Perkuatan Regulasi Daerah
Gubernur Kalimantan Tengah, H. Sugianto Sabran, menyatakan komitmennya untuk segera mengeluarkan Peraturan Gubernur tentang larangan membuka lahan dengan cara membakar. "Kami akan terbitkan Pergub dalam pekan ini sebagai tindak lanjut arahan rakor. Seluruh bupati dan wali kota juga diinstruksikan membentuk satuan tugas tingkat desa. Kita tidak boleh lagi lengah," katanya. Senada dengan itu, Gubernur Riau, Drs. H. Syamsuar, M.Si., menambahkan bahwa pihaknya telah menyiapkan 500 sumur bor di wilayah rawan untuk memastikan ketersediaan air bagi pemadaman dini.
Target Nol Kebakaran 2025
Rakor tersebut menetapkan target ambisius: Indonesia bebas kabut asap lintas batas pada 2025. Untuk mewujudkannya, KLH akan memperketat pengawasan melalui sistem pemantauan terintegrasi bernama SIMANTAP (Sistem Informasi Manajemen Penanggulangan Bencana). Sistem ini menghubungkan data BMKG, KLH, dan BNPB secara real-time. "Setiap titik panas yang terdeteksi akan langsung diteruskan ke posko wilayah dalam waktu maksimal 15 menit," jelas Deputi Bidang Klimatologi BMKG, Dr. Dodo Gunawan. "Dengan demikian, respons darat bisa dilakukan sebelum api membesar."

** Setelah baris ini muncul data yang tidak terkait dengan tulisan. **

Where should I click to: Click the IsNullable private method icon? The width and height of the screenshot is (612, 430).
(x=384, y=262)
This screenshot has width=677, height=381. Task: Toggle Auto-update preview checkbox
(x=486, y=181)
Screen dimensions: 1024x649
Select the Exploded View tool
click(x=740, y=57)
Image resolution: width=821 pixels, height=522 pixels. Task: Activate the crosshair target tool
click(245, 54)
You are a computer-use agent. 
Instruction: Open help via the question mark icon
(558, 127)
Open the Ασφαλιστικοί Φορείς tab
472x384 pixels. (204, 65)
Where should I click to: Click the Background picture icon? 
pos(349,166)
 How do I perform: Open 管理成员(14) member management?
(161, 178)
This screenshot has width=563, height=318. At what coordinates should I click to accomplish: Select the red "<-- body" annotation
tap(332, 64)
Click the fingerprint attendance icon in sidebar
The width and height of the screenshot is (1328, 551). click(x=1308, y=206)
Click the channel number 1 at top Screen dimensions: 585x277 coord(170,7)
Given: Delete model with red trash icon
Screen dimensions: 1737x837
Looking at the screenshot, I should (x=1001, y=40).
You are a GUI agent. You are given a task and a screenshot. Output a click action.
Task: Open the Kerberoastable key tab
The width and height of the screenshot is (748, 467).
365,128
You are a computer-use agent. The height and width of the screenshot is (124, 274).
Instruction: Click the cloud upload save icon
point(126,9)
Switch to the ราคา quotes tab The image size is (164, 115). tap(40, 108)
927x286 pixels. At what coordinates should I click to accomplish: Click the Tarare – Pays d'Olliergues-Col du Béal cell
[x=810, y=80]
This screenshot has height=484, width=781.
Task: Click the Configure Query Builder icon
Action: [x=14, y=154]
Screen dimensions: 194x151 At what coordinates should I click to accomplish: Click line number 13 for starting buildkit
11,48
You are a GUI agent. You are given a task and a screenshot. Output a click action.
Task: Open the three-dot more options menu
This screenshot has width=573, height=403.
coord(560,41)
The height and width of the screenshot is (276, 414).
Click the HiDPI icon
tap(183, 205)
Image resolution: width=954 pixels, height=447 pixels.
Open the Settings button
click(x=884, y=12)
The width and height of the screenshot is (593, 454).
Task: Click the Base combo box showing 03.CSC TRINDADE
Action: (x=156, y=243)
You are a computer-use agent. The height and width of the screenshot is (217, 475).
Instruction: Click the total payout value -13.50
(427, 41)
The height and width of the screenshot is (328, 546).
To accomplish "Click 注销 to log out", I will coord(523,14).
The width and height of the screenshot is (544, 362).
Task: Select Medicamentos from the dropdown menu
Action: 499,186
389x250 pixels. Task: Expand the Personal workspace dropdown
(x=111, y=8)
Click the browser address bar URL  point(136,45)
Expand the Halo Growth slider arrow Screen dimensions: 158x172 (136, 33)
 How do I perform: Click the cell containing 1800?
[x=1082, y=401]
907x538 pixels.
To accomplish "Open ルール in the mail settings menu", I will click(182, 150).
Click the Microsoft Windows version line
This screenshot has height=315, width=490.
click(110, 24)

Refleksi Kebakaran Hebat 2015
Rakor juga menyinggung kebakaran dahsyat tahun 2015 yang membakar 2,6 juta hektare dan menyebabkan kerugian ekonomi lebih dari Rp221 triliun. "Pengalaman itu mengajarkan bahwa pencegahan harus dimulai dari lahan-lahan di luar konsesi yang selama ini menjadi titik lemah," ujar Menteri Siti. Saat itu, banyak perusahaan yang terpukul karena api merambat dari lahan gambut masyarakat ke area Hutan Tanaman Industri. Pemerintah kini mewajibkan setiap pemegang konsesi memiliki sistem peringatan dini serta membangun sekat kanal di perbatasan lahan mereka.
Menteri Siti menutup rakor dengan menandatangani komitmen bersama seluruh pemangku kepentingan. "Ini bukan sekadar seremoni. Saya minta semua pihak bergerak cepat, karena musim kemarau telah tiba. Keberhasilan aksi nasional ini akan diukur dari berkurangnya luas areal terbakar secara signifikan dibanding tahun sebelumnya," pungkasnya. Berdasarkan data KLH, luas areal terbakar sepanjang 2023 mencapai 1,16 juta hektare, dan ditargetkan turun di bawah 200 ribu hektare pada 2025.